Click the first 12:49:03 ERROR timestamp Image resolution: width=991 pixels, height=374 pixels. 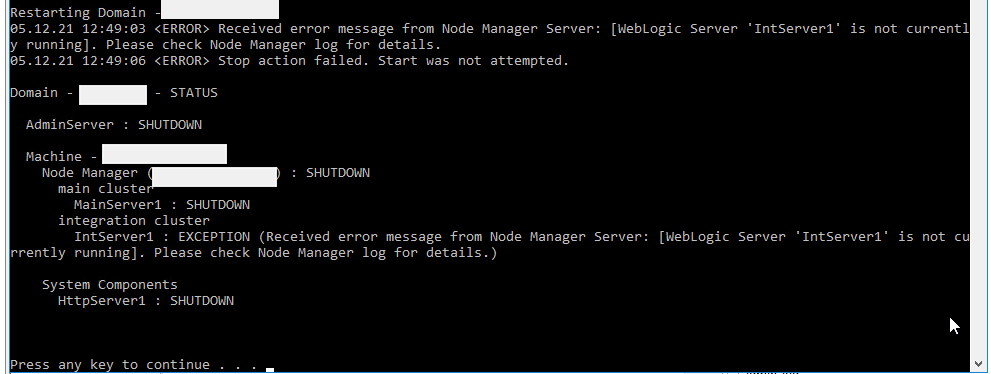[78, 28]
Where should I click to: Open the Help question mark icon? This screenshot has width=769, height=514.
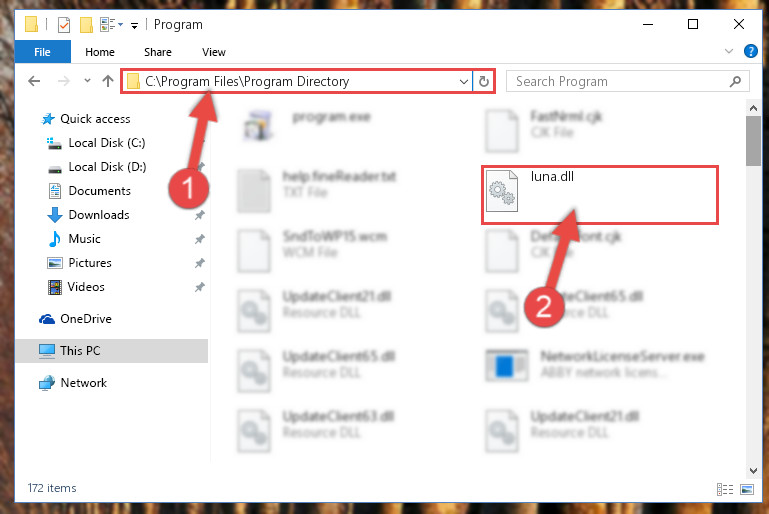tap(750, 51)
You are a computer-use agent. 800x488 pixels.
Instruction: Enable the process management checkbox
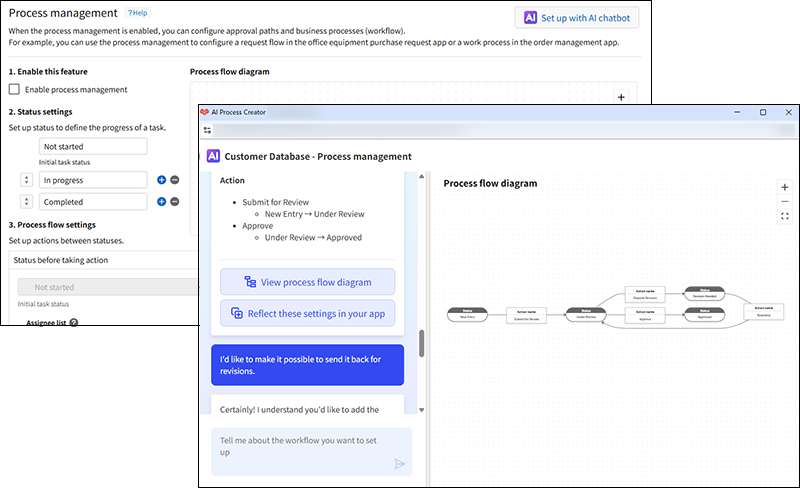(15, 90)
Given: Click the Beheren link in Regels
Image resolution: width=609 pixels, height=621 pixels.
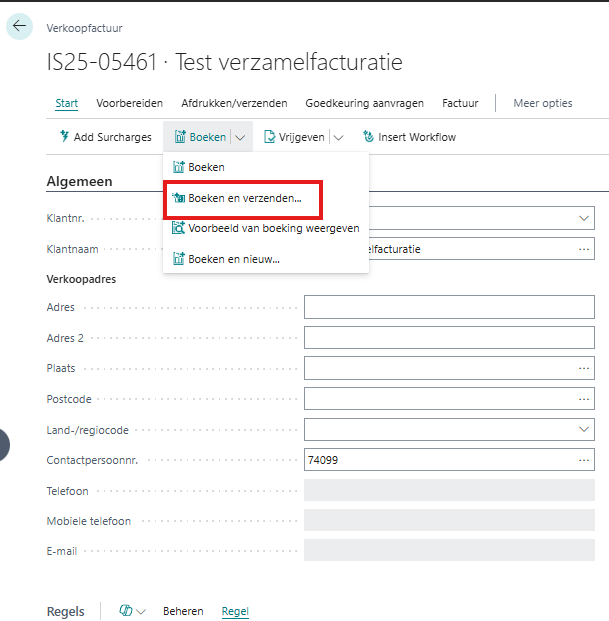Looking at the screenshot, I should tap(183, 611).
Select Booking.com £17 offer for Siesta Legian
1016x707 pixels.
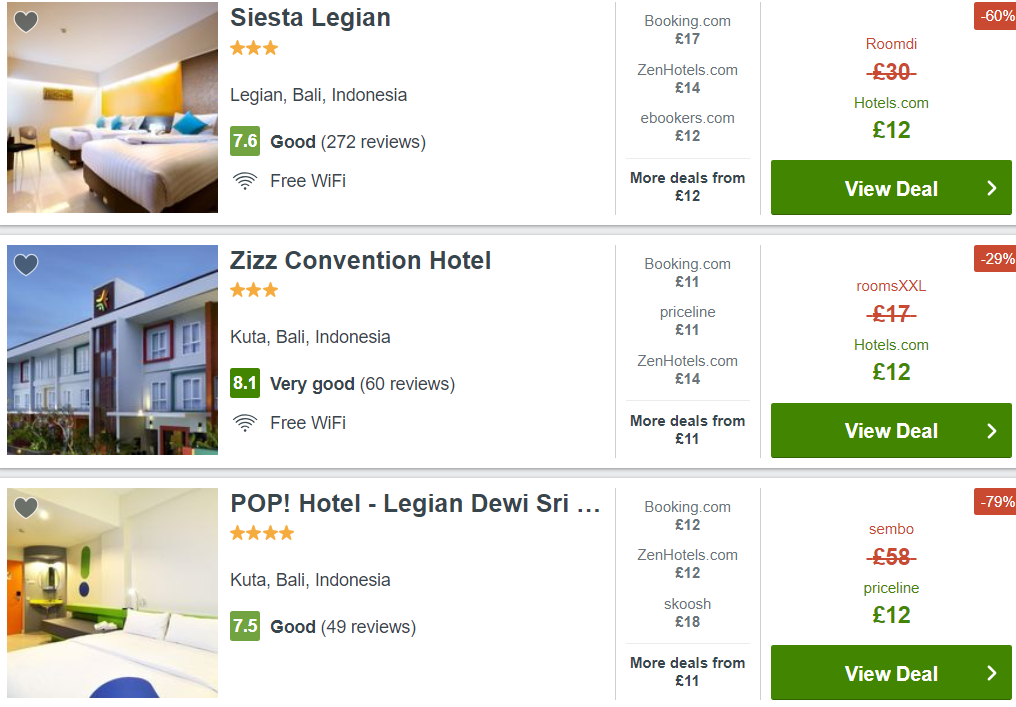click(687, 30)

## Instruction
Render the lines of the listing from the line containing "Given: Click the Beheren link in Regels" through the end of the listing, both included, as a JSON list of strings, one string per line, with blank lines left out. Leave the pictures out of the result.

## Solution below
[
  "Given: Click the Beheren link in Regels",
  "Image resolution: width=609 pixels, height=621 pixels.",
  "Looking at the screenshot, I should tap(183, 611).",
  "Select Booking.com £17 offer for Siesta Legian",
  "1016x707 pixels.",
  "click(687, 30)"
]